__Activity__.
Type the records out again in full, exactly.

(Saved entries)

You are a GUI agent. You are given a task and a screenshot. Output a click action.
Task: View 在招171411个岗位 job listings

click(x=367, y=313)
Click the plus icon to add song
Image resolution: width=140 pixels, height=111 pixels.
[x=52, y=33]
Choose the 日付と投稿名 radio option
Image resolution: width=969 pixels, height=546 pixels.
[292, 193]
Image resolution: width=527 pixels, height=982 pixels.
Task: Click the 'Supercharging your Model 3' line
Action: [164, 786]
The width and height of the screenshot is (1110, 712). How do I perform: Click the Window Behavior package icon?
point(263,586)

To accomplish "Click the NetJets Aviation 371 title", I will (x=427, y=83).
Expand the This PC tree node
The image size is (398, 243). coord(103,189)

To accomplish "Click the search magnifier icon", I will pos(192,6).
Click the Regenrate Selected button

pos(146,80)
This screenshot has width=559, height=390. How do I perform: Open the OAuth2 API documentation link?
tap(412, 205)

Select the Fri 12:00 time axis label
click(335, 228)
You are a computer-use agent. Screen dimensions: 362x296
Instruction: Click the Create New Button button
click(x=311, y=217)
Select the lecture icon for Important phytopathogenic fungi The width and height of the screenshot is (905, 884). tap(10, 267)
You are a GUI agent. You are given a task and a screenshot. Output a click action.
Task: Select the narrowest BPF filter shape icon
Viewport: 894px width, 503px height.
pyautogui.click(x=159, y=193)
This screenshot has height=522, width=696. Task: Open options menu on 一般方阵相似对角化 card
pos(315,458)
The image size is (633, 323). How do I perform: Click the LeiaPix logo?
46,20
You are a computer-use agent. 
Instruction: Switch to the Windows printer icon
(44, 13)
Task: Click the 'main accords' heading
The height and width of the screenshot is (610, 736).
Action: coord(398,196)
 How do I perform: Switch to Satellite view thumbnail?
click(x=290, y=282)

__Response to this exercise__.
You are a GUI agent. You are given a task and a screenshot. Output a click action.
Task: View 在招171411个岗位 job listings

click(x=367, y=313)
Click the plus icon to add song
Image resolution: width=140 pixels, height=111 pixels.
[x=52, y=33]
Choose the 日付と投稿名 radio option
Image resolution: width=969 pixels, height=546 pixels.
[292, 193]
Image resolution: width=527 pixels, height=982 pixels.
Task: Click the 'Supercharging your Model 3' line
Action: [164, 786]
The width and height of the screenshot is (1110, 712). How do I perform: Click the Window Behavior package icon?
point(263,586)

To accomplish "Click the NetJets Aviation 371 title", I will (x=427, y=83).
Expand the This PC tree node
The image size is (398, 243). coord(103,189)

To accomplish "Click the search magnifier icon", I will pos(192,6).
Click the Regenrate Selected button

pos(146,80)
This screenshot has width=559, height=390. How do I perform: Open the OAuth2 API documentation link?
tap(412, 205)

Select the Fri 12:00 time axis label
click(335, 228)
You are a computer-use agent. Screen dimensions: 362x296
Instruction: Click the Create New Button button
click(x=311, y=217)
Select the lecture icon for Important phytopathogenic fungi The width and height of the screenshot is (905, 884). tap(10, 267)
You are a GUI agent. You are given a task and a screenshot. Output a click action.
Task: Select the narrowest BPF filter shape icon
Viewport: 894px width, 503px height.
pyautogui.click(x=159, y=193)
This screenshot has height=522, width=696. Task: Open options menu on 一般方阵相似对角化 card
pos(315,458)
The image size is (633, 323). How do I perform: Click the LeiaPix logo?
46,20
You are a computer-use agent. 
Instruction: Switch to the Windows printer icon
(44, 13)
Task: Click the 'main accords' heading
The height and width of the screenshot is (610, 736).
Action: coord(398,196)
 How do I perform: Switch to Satellite view thumbnail?
click(x=290, y=282)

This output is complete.